It was said less than 20 years ago that often we find “… mainstream media themes of transsexuals and transgenderists as sick, deviant, dangerous, and in need of medical treatment” (Gordene MacKenzie, Transgender Nation, 1994, page 107). Interwoven with the more common (and more negative) media images is a notion that transgender persons are driven by aberrant sexual urges, which probably rests on what psychologists call “confirmation bias” (a normal human tendency to search for or interpret new information in a way that confirms one’s preconceptions).
One might ask, “Where did the mainstream media ever get those questionable ideas, which most crossdressers of all kinds would reject?” The sad truth is that Western religions have contributed. Even more influential during the last half century have been psychiatry and the Harry Benjamin International Gender Dysphoria Association (now called WPATH), which long operated on the premise that transgender people are mentally sick and need treatment to address their mental problems. Both of the groups just mentioned believed that transgender persons suffer a form of schizophrenia. Thus medications and talk-sessions to address the schizophrenia are a reasonable strategy for getting rid of the desire to crossdress. Gender Identity Disorder (GID) was the fancy name they adopted to represent these notions.
Transgender activists often picketed and marched outside during meetings of those groups. Those discontented marchers and picketers held that male and female aspects of an individual’s personality are normal. Moreover, some men may have significant amounts of female feelings; and some women may have significant amounts of male feelings. Those are not schizophrenia. They are gender variance in the human race.

- [THINGS TO DO]
a) Summarize the passage on transgender stereotypes in two sentences.
b) Based on the passage on transgender stereotypes, decide whether each statement holds, answering yes or no and quoting the deciding words: (i) The Harry Benjamin International Gender Dysphoria Association now goes by another name. (ii) The marchers and picketers held that male and female aspects of a personality are abnormal. (iii) Confirmation bias is described as a rare human tendency.
c) Resume the passage on transgender stereotypes, picking up after its final sentence.
The listing that follows comes from a separate source.

- [INFORMATION SUPPLIED]
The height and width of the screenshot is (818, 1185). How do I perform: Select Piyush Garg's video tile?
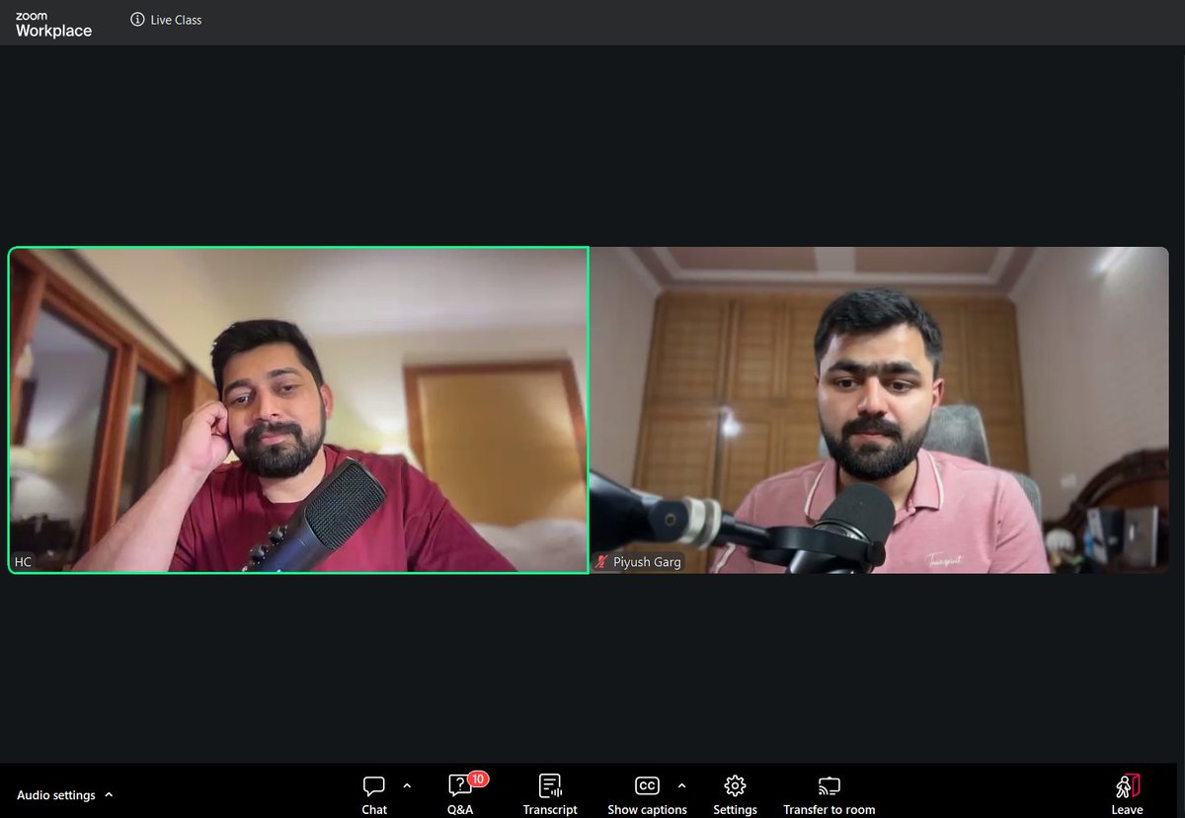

- [YOUR RESPONSES]
a) A 1994 source quoted in the passage describes mainstream media themes of transsexuals and transgenderists as sick, deviant, dangerous, and in need of medical treatment, along with a notion of aberrant sexual urges that probably rests on confirmation bias. The passage traces these ideas to Western religions and especially to psychiatry and the Harry Benjamin association (now WPATH), which treated transgender people as mentally sick, while activists picketing their meetings held that such feelings are normal gender variance rather than schizophrenia.

b) (i) Yes: "now called WPATH". (ii) No: "male and female aspects of an individual’s personality are normal". (iii) No: "a normal human tendency".

c)
The good news is the American Psychiatric Association recently revised its Diagnostic and Statistical Manual (DSM), replacing GID with “gender dysphoria.” In the new DSM (version 5), GID is gone and “dysphoria” is no longer what Harry Benjamin meant by that term. Rather, in the DSM, it simply means a combination of anxiety and sadness pertaining to gender identity. They state very explicitly that it is not a mental disorder, although excessive anxiety and/or sadness “… may be a condition for which medical treatment is appropriate in some cases.” They make clear, however, that “gender dysphoria” cases are a subset of transgender persons. Most transgender persons do not experience any sort of depression or sadness; but a few do and they might benefit from counseling even though they do not meet the APA’s threshold for being a mental illness.
WPATH is now the lone body (other than hostile religious groups) that sees those of us on this forum as mentally ill; and there reportedly is a faction of young members who are trying to drag WPATH kicking and screaming into the 21st century. APA’s reversal of its longstanding position on transgender identity is a definite change for the better. It is predictable that WPATH will catch up or fade away. The mainstream media already have advanced far beyond where they were when Gordene MacKenzie wrote her book, cited above. So … my beautiful sisters … put on your favorite femme attire and have a great weekend!